Spatial and functional proximity of sensory neurons with inflammatory cells (Figure 1) has been described in tissue inflammation [O’Connor et al. 2004; Keeble and Brain, 2004]. Sensory neurons store and release interleukin-6, which further suggests their role in inflammation [Nordlind et al. 1995]. This close association between inflammation and the peripheral nervous system, the so-called ‘neuro-immune interaction’ has been described in skin allergy [Cevikbas et al. 2007]. It is possible that this ‘neuro-immune interaction’ exists in the arterial walls as well, although there are no scientific data so far to support this hypothesis [Ghenev and Chaldakov, 1997].
Based on the above discussion, we believe that the axon reflex in the arterial wall provides a ‘common pathway’ for traditional risk factors and psychological stress to stimulate vessel-wall inflammation, and thus play a putative role in the evolution of atherosclerosis and its complications.
Diabetes and chronic kidney disease are two common conditions associated with progressive atherogenesis; these disease states are also characterized by the presence of autonomic neuronopathy [Vinik et al. 2003; Robinson and Carr, 2002]. It is conceivable that dysautonomia in these conditions affects the micro-environment of the arterial wall, and predisposes the arterial channels to progressive and extensive atherosclerosis.
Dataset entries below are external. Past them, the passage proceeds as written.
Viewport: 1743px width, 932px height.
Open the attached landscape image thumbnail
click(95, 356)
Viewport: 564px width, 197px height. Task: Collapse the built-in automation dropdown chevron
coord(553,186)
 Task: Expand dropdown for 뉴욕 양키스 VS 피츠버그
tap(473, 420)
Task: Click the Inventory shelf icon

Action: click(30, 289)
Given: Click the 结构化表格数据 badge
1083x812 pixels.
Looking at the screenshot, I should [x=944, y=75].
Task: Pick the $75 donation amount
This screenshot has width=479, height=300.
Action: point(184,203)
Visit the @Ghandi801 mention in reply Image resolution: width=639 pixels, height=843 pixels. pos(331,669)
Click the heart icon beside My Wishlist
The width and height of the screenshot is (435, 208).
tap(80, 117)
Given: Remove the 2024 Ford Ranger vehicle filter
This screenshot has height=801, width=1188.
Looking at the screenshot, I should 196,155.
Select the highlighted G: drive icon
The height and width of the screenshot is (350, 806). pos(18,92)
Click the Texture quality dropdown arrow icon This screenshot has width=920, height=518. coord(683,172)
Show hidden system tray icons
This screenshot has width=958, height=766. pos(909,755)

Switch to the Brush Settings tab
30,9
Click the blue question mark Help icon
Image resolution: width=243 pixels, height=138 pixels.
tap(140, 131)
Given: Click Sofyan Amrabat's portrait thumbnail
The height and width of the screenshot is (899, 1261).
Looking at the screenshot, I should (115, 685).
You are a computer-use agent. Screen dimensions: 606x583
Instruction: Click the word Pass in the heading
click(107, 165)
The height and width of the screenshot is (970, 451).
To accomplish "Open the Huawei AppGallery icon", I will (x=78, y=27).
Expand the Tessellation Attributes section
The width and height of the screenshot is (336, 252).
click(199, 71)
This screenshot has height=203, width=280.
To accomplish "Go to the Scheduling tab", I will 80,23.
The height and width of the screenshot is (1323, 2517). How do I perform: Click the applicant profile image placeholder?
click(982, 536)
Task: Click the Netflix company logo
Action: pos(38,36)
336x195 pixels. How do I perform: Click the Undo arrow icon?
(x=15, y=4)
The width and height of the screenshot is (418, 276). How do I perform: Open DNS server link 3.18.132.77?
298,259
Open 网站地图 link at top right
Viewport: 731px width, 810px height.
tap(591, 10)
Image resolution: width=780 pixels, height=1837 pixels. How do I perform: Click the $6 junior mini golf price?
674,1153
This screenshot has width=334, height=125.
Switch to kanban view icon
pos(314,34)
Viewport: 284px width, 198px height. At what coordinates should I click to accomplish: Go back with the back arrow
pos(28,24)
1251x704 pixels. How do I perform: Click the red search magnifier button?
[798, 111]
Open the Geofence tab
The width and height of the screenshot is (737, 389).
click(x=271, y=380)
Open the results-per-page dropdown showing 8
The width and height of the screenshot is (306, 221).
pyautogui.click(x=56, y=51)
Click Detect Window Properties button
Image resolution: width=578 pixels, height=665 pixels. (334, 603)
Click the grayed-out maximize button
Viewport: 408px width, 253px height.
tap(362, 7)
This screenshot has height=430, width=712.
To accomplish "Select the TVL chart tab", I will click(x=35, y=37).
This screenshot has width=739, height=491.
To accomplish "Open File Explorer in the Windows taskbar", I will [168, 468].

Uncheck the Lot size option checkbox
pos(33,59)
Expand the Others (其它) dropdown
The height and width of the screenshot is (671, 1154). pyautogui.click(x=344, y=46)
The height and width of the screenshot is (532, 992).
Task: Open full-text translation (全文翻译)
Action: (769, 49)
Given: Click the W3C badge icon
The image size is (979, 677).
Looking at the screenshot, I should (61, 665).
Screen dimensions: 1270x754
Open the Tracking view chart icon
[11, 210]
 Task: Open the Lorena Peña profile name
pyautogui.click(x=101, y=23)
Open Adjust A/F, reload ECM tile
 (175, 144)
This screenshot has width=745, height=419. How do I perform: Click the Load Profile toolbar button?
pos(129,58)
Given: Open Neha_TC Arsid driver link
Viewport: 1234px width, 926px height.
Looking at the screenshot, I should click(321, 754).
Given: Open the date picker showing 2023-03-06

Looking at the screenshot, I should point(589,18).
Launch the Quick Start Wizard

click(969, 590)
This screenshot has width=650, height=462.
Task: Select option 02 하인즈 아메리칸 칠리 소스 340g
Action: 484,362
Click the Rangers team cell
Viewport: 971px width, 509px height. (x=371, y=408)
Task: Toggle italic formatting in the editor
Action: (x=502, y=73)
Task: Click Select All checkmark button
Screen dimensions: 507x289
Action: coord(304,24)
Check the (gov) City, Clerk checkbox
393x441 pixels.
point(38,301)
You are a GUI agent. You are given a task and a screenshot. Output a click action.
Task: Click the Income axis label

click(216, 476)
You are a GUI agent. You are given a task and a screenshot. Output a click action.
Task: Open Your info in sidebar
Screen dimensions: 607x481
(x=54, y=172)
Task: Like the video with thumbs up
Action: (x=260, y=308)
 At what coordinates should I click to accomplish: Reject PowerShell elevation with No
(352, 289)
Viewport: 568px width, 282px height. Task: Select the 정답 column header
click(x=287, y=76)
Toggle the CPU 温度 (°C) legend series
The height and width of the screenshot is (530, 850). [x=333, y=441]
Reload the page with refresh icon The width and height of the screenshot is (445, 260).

The concept of arterial axon reflex may also help to understand the pathogenesis of in-stent restenosis. Mehran and colleagues showed that a common pattern of restenosis involves extension beyond the stented segment [Mehran et al. 1999]. It is possible that the extension of restenosis beyond the stented segment is mediated by the presence and activation of a local axon reflex, though the link has not been yet established.
We believe that there is much need for studies to explore how the traditional risk factors and psychological stress act to transduce signals to afferent neurons and potentially trigger axon reflex in the arterial wall.
A recent United Nations general assembly meeting declared the scourge of noncommunicable diseases as a ‘slow moving disaster’ [Rosenbaum and Lamas, 2011]. Atherosclerosis-related diseases constitute a significant part of this disaster in the making. Many studies have suggested that life-style changes may lead to regression of atherosclerosis [Ornish et al. 1990]. Thus, it becomes imperative to understand the link between risk factors and atherosclerosis in order to develop novel therapies.